To do ->
Decide whether each statement agrees with the article on Australian breeding tax. Answer yes or no for each and quote the words of the article that settle it.
1. The non-commercial loss rules cover trusts and companies.
2. In Australia, breeders are presumed to be businesses rather than hobbyists.
3. The $250,000 figure has not been adjusted for CPI since the rules were introduced.

Excerpt provided ->
###

Cover image courtesy of The Image Is Everything
On Monday we explored how Hawke-era tax reforms reshaped Australian breeding and how America’s 100% depreciation rule is injecting a dose of excitement ahead of Keeneland next week. Together, those examples show what is possible when tax policy aligns with industry needs.
The current reality of taxation in Australia is more complex and less investor-friendly. This second article turns to the barriers: outdated rules, hidden traps, and the business versus hobby test that continues to frustrate participants. From depreciation to capital gains tax, we ask what could - and should - change.
And as we’ll explore over the next few days, change won’t come without lobbying.
A business focus
The lesson in yesterday's article was clear: when governments set the right policy, investment follows. But in Australia, the system tilts the other way. Breeders are presumed to be hobbyists, not businesses, and the tax framework is riddled with rules that discourage reinvestment.
That’s why tax specialists Paul Carrazzo and Adam Tims believe stronger lobbying is essential. They argue that more breeders need to be recognised as genuine businesses if the industry is to thrive.
Unlike America’s “two in seven” rule - which assumes ownership is a business unless proven otherwise - Australia starts from the opposite position. Here, the burden is on breeders to prove their commerciality, a process that can be complex and onerous, particularly for high-income earners whose primary income lies outside their breeding operations.
Adam Tims | Image courtesy of Stable Financial
One of the biggest sticking points is the non-commercial loss rules, introduced more than 20 years ago. These apply only to individuals or partnerships, not trusts or companies, and only if the breeding activity qualifies as a business in the first place.
“Currently if your adjusted taxable income is $250,000 or more, you have to go through onerous rules to be able to immediately claim a loss on your breeding activity,” said Paul Carrazzo of Baumgartners.
“I think this $250,000 figure should be raised, since the rules were struck back in the early 2000s and haven’t been CPI adjusted. We think it should be easier to meet the non-commercial loss rules for high income earners.”

###

Data block ->
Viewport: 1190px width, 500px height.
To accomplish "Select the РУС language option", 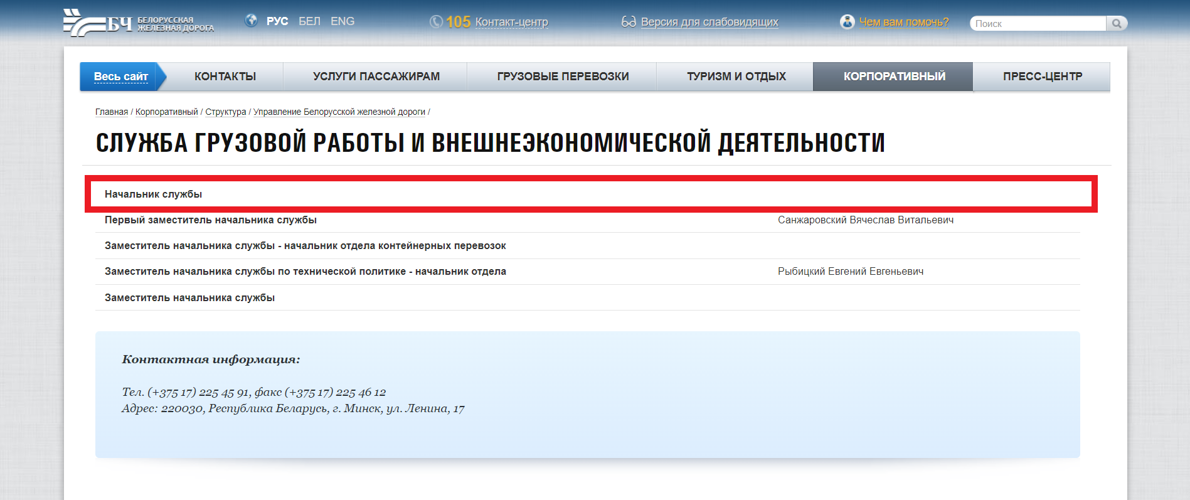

###

The solution ->
1. No: "These apply only to individuals or partnerships, not trusts or companies"
2. No: "Breeders are presumed to be hobbyists, not businesses"
3. Yes: "the rules were struck back in the early 2000s and haven’t been CPI adjusted"